- [Work to be completed]: Take the material below and output exactly the run of lines from the one containing "Open Invoices via the receipt icon" down to the one containing "Given: Open the Tasks menu", with both included.

Dataset records Start Marker

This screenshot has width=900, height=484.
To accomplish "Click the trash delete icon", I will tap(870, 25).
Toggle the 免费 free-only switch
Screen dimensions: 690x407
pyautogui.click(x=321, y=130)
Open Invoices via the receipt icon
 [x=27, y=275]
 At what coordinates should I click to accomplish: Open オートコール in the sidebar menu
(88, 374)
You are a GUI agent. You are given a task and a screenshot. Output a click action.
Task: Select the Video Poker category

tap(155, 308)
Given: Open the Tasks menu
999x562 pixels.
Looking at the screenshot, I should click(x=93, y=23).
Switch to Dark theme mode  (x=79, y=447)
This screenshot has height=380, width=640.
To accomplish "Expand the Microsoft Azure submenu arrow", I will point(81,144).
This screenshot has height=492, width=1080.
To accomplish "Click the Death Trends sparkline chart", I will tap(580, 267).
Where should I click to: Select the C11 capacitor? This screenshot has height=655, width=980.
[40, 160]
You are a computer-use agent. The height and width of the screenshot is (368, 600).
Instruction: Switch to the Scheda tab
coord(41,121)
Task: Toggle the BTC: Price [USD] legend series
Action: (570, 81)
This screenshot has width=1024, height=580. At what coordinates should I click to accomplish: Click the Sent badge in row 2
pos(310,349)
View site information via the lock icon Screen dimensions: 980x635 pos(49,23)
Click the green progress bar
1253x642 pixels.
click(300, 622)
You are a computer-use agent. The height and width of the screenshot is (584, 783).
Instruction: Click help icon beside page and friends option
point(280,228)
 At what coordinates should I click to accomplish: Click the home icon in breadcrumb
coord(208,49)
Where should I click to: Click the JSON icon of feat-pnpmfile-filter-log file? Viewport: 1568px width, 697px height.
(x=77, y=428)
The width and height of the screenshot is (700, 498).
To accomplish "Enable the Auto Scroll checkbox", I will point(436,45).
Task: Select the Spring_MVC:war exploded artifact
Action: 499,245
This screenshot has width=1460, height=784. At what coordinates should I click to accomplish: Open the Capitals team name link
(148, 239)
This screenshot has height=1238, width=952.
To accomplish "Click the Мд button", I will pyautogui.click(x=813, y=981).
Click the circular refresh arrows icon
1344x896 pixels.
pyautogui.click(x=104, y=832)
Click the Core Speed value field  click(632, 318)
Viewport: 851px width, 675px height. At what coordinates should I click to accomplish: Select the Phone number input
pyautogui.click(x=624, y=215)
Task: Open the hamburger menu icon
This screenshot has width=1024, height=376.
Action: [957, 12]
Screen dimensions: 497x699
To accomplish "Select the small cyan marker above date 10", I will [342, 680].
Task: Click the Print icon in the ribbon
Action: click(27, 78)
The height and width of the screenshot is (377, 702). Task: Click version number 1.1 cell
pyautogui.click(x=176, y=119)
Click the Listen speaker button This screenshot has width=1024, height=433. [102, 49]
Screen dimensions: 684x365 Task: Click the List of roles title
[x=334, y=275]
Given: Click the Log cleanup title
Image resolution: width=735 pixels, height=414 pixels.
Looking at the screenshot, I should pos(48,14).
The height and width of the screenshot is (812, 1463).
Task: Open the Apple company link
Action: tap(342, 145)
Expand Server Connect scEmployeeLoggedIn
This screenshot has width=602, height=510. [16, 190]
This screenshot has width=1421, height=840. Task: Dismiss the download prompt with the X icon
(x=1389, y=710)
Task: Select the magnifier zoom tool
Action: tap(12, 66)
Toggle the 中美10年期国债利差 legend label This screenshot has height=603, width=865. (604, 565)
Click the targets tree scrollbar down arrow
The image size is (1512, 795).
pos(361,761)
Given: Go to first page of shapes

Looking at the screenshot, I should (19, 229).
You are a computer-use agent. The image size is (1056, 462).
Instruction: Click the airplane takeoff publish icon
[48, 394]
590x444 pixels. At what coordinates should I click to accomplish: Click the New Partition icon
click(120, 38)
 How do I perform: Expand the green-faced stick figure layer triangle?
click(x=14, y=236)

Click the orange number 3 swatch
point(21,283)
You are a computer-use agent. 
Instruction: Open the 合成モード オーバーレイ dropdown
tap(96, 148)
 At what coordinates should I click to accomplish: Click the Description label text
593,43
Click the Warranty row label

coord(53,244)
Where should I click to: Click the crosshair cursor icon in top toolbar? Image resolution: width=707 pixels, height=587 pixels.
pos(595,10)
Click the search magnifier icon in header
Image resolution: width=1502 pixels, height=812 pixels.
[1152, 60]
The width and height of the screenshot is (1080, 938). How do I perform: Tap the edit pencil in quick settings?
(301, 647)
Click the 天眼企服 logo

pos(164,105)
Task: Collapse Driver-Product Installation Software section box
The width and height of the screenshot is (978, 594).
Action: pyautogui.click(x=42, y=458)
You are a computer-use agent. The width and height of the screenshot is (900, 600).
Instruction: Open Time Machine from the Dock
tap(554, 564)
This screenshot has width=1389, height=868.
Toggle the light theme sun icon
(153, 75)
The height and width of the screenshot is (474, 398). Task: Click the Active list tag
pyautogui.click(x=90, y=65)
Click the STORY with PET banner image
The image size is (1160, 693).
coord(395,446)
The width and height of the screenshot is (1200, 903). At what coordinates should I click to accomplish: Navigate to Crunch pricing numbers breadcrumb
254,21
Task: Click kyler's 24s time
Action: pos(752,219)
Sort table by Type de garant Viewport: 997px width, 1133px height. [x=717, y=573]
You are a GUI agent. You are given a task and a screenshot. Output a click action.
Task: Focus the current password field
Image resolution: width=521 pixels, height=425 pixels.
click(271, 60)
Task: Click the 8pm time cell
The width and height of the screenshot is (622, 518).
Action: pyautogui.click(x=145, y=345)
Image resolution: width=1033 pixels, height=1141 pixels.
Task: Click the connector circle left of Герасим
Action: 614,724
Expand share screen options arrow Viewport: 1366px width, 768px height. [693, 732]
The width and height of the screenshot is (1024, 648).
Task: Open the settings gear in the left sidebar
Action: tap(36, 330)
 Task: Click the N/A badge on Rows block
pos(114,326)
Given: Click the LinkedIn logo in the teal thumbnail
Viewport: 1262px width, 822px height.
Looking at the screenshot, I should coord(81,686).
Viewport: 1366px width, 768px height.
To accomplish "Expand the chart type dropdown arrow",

Dataset records End Marker

- [Answer section]:
Open Invoices via the receipt icon
 [x=27, y=275]
 At what coordinates should I click to accomplish: Open オートコール in the sidebar menu
(88, 374)
You are a GUI agent. You are given a task and a screenshot. Output a click action.
Task: Select the Video Poker category

tap(155, 308)
Given: Open the Tasks menu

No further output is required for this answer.